The piezoelectric effect works the other way too, and piezo elements are very useful as vibration sensors. Simply put one of your voltmeter leads on each of the piezo element’s wires and touch the element with your hand or knock it against your bench. You should see a voltage spike on your voltmeter which will change in magnitude with the amount of force you use when touching the element.

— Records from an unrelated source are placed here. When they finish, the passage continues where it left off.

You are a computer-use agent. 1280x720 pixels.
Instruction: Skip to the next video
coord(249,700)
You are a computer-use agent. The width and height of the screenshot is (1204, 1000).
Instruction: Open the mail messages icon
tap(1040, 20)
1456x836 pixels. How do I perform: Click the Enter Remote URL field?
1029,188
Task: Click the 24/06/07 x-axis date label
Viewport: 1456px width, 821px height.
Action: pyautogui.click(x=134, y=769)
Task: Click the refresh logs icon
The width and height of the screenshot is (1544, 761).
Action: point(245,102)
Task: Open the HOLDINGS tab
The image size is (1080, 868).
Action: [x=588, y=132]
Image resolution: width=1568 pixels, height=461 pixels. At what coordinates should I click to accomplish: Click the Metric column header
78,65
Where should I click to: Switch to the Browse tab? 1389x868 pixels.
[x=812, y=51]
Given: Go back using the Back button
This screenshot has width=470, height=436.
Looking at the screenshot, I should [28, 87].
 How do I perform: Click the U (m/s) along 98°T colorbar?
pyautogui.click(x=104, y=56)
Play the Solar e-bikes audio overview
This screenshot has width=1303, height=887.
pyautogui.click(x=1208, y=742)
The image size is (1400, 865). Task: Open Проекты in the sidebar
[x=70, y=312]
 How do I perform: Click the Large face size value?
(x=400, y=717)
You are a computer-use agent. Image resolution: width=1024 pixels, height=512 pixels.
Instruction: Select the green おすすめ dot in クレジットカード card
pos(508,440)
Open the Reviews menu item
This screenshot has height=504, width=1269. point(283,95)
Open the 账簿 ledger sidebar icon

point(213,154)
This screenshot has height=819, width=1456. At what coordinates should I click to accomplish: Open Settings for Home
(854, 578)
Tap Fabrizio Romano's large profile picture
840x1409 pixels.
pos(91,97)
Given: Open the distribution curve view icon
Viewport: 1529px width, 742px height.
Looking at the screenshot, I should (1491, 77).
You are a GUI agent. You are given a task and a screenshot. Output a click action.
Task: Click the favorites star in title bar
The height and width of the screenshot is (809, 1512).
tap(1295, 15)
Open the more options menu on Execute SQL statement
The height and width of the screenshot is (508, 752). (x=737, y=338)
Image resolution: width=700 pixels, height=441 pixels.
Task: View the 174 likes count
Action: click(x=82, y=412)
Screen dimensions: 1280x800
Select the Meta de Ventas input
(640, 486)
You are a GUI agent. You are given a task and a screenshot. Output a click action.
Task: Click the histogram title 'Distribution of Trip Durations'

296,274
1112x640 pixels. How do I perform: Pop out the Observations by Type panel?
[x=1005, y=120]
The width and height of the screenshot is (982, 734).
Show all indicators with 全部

This ability to change shape when a voltage is applied and to create a voltage when they’re deformed is the basis of the piezoelectric transformer (PZT). While searching for a high voltage/low current transformer, Hackaday reader [Josh] was surprised to find a piezoelectric solution. He didn’t say whether he decided to use a PZT in his project but he did link us to a decent PDF on the subject.
In a PZT, two piezo elements sit next to each other. The primary is made up of multiple thin layers that expand horizontally and press on a single secondary piezo element. The more and the thinner the primary layers, the more force is exerted on the secondary, and the more voltage it develops. There are a few equations involved which you can check out in the PDF linked above that go over this concept in painful detail if you’re into that sort of thing.
If you have never played with piezo element you should add one to your next parts order. They are cheap and easy to experiment with. We have seen piezo elements used in DIY speakers, sonar projects, and even as the sensor for an atomic force microscope, but we have yet to see a piezoelectric transformer in a hack. Surely someone has used one in a project they worked on, leave us a link in the comments if you’re the person we’re talking about.